Task directions | Copy the data below without any changes, starting at the line that contains "Given: Go to the Next product arrow" and continuing through the end of the data.

___ Records supplied ___

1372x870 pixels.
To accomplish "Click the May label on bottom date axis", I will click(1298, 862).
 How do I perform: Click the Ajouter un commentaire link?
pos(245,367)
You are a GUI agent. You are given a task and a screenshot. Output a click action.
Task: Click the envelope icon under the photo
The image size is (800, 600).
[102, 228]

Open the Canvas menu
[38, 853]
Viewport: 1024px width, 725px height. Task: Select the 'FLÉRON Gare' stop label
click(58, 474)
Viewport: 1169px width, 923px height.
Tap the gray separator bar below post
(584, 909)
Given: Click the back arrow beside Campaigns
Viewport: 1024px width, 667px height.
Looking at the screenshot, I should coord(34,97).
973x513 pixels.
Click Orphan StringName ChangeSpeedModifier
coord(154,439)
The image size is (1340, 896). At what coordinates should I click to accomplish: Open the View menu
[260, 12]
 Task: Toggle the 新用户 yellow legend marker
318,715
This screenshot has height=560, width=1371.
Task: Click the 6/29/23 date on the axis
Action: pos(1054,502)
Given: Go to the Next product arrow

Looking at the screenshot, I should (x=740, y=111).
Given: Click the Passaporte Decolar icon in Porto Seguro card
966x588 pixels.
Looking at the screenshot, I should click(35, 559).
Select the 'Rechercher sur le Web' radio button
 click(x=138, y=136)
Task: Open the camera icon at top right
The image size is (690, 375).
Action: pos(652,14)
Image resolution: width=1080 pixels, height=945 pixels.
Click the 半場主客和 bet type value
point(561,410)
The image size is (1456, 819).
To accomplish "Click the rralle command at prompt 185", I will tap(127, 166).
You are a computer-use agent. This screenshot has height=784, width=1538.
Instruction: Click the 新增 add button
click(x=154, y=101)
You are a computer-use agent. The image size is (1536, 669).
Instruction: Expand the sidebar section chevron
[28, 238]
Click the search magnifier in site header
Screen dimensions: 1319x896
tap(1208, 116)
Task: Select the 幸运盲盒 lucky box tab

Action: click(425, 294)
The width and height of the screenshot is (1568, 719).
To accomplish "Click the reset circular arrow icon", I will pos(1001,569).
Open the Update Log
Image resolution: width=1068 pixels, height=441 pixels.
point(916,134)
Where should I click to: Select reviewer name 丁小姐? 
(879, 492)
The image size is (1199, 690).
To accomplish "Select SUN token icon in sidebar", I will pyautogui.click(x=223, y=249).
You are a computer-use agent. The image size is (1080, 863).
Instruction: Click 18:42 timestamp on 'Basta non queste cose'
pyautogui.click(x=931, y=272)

___

Completed task |
Given: Go to the Next product arrow

Looking at the screenshot, I should (x=740, y=111).
Given: Click the Passaporte Decolar icon in Porto Seguro card
966x588 pixels.
Looking at the screenshot, I should click(35, 559).
Select the 'Rechercher sur le Web' radio button
 click(x=138, y=136)
Task: Open the camera icon at top right
The image size is (690, 375).
Action: pos(652,14)
Image resolution: width=1080 pixels, height=945 pixels.
Click the 半場主客和 bet type value
point(561,410)
The image size is (1456, 819).
To accomplish "Click the rralle command at prompt 185", I will tap(127, 166).
You are a computer-use agent. This screenshot has height=784, width=1538.
Instruction: Click the 新增 add button
click(x=154, y=101)
You are a computer-use agent. The image size is (1536, 669).
Instruction: Expand the sidebar section chevron
[28, 238]
Click the search magnifier in site header
Screen dimensions: 1319x896
tap(1208, 116)
Task: Select the 幸运盲盒 lucky box tab

Action: click(425, 294)
The width and height of the screenshot is (1568, 719).
To accomplish "Click the reset circular arrow icon", I will pos(1001,569).
Open the Update Log
Image resolution: width=1068 pixels, height=441 pixels.
point(916,134)
Where should I click to: Select reviewer name 丁小姐? 
(879, 492)
The image size is (1199, 690).
To accomplish "Select SUN token icon in sidebar", I will pyautogui.click(x=223, y=249).
You are a computer-use agent. The image size is (1080, 863).
Instruction: Click 18:42 timestamp on 'Basta non queste cose'
pyautogui.click(x=931, y=272)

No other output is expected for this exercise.